**Task to carry out**
Find the lines below that contain the string "list", count them, and give only the number.

** Dataset entries follows **

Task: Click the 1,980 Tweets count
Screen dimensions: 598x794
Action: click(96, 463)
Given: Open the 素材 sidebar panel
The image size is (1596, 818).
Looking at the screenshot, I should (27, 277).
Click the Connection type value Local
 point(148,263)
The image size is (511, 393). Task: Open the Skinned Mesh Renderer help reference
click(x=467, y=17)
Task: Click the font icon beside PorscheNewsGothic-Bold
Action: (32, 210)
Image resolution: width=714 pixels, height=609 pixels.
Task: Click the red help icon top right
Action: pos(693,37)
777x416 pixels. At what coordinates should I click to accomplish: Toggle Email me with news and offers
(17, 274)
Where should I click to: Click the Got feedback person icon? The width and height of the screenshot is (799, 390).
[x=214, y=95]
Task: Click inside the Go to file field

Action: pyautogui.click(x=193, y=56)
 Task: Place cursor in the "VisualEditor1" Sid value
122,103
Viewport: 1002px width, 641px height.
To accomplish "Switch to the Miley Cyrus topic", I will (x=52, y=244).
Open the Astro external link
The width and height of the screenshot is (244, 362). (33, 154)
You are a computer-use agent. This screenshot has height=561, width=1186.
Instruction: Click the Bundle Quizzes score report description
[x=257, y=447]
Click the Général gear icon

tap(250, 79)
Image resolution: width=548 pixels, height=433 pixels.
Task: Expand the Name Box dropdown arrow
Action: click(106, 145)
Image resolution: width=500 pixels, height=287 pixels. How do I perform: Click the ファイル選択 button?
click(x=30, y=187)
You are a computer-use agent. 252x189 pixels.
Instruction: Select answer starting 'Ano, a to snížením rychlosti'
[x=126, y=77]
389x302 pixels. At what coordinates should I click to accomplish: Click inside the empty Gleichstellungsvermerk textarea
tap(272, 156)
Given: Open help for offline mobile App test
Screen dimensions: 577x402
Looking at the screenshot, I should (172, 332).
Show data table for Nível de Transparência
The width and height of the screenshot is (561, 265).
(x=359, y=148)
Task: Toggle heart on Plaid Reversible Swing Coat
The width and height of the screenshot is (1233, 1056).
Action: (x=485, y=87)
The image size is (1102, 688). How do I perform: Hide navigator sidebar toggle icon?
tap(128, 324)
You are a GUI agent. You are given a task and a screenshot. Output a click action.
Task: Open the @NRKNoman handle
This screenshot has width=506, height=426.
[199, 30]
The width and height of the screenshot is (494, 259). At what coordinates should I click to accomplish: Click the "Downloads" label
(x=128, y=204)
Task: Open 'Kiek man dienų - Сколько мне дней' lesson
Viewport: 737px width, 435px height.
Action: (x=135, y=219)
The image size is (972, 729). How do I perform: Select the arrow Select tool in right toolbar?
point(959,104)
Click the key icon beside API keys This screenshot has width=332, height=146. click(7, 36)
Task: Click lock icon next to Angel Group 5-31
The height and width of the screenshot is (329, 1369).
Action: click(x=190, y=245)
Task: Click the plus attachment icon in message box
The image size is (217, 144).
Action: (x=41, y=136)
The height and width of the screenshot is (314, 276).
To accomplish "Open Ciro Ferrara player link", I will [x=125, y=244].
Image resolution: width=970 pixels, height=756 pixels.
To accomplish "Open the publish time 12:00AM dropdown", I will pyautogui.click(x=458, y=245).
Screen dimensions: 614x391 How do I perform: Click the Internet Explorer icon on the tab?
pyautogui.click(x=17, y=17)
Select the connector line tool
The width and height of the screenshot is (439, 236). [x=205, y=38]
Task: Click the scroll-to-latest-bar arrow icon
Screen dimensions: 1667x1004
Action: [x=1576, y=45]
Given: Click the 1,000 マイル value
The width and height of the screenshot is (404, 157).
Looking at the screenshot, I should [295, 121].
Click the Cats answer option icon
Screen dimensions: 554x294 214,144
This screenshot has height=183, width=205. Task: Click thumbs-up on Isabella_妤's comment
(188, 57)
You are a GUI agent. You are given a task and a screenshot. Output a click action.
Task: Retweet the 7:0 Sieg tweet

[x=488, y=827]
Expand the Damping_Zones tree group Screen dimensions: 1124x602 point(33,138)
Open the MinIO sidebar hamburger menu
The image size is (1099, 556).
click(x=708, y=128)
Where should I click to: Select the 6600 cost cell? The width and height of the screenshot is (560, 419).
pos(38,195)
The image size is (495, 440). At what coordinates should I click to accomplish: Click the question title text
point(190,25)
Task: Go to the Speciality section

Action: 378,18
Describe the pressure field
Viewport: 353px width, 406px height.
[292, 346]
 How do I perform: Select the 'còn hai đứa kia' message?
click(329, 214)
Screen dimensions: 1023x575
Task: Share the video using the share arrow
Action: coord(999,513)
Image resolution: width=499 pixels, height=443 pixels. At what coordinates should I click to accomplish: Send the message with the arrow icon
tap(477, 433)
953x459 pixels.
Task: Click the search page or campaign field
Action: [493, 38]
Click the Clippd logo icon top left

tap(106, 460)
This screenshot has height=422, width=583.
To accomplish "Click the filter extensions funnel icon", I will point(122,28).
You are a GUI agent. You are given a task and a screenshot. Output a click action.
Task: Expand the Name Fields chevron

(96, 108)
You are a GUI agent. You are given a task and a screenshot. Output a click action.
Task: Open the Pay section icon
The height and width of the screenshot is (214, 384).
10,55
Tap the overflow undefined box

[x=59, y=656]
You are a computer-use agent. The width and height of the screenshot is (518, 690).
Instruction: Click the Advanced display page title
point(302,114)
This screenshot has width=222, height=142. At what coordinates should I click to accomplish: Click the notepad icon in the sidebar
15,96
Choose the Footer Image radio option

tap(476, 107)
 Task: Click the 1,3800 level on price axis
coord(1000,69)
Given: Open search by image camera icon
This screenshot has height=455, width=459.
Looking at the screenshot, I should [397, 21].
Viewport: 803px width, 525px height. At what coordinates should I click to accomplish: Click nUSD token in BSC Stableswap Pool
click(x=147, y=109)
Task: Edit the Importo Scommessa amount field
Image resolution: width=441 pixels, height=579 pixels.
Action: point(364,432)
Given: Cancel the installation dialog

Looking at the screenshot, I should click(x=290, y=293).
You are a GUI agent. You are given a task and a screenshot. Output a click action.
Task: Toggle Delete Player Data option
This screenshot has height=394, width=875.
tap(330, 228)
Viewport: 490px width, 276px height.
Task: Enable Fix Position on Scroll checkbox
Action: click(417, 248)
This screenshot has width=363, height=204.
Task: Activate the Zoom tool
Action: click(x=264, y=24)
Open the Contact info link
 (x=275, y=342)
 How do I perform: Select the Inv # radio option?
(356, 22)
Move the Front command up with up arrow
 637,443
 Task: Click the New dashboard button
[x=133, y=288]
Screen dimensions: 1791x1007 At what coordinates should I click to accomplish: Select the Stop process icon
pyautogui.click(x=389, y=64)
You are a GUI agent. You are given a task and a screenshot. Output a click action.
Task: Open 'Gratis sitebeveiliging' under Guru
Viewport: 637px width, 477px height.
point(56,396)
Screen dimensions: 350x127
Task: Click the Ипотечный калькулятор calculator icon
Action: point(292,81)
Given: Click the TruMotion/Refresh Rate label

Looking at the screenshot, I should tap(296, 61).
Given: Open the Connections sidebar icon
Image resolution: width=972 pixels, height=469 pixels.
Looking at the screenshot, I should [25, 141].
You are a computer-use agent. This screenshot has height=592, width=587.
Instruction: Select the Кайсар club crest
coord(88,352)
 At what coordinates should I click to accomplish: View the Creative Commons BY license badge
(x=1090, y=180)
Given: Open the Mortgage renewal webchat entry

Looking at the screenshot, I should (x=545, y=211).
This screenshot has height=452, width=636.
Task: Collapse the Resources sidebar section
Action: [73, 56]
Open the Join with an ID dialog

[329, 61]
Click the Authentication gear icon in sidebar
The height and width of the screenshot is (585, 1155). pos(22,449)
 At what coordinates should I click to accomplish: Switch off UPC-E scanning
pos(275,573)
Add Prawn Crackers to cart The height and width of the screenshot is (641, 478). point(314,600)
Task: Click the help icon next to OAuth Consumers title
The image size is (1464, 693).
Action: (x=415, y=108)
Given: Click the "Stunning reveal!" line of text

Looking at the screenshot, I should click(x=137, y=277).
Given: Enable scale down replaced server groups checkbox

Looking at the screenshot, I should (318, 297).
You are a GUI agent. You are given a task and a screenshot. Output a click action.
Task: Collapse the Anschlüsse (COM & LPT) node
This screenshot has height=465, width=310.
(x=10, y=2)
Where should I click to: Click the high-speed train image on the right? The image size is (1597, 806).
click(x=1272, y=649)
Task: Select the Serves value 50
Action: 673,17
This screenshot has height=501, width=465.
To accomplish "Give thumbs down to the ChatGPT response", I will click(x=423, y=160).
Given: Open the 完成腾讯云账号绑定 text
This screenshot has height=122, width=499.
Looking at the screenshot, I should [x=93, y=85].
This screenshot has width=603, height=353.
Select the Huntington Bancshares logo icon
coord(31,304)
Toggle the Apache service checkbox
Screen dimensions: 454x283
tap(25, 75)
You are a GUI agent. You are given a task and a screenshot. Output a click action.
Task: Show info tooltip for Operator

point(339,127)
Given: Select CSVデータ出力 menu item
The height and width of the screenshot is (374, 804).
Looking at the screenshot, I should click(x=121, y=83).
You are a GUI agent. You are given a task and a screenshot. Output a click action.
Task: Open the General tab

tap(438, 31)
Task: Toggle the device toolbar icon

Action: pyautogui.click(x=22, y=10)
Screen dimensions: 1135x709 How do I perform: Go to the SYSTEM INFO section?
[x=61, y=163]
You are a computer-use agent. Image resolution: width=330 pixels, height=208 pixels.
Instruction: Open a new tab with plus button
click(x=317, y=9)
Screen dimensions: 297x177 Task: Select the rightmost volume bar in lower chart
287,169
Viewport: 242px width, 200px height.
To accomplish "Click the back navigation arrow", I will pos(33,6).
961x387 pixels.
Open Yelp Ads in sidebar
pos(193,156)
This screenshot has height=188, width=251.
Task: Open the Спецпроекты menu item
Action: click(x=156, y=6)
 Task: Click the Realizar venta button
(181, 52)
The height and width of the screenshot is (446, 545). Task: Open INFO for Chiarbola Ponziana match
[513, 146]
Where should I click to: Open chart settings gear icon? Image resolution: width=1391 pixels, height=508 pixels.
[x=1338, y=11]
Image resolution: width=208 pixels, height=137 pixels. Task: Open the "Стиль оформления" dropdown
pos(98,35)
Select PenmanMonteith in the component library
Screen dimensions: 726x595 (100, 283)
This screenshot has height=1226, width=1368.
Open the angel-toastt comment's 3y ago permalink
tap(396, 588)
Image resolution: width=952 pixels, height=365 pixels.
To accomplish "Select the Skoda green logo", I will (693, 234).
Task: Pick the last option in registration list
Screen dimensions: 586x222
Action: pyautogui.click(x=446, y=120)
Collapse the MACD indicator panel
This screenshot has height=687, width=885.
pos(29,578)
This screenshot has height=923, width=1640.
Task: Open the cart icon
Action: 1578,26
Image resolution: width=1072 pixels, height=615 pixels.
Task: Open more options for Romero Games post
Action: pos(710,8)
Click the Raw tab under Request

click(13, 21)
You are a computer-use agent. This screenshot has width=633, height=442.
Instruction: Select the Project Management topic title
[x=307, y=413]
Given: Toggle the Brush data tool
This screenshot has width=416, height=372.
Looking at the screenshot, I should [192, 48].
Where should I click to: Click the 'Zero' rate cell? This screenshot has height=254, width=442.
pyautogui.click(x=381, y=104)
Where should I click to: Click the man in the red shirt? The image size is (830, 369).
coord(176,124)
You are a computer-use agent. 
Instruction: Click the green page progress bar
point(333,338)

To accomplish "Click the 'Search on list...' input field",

** End of Dataset entries **

**Output below**
2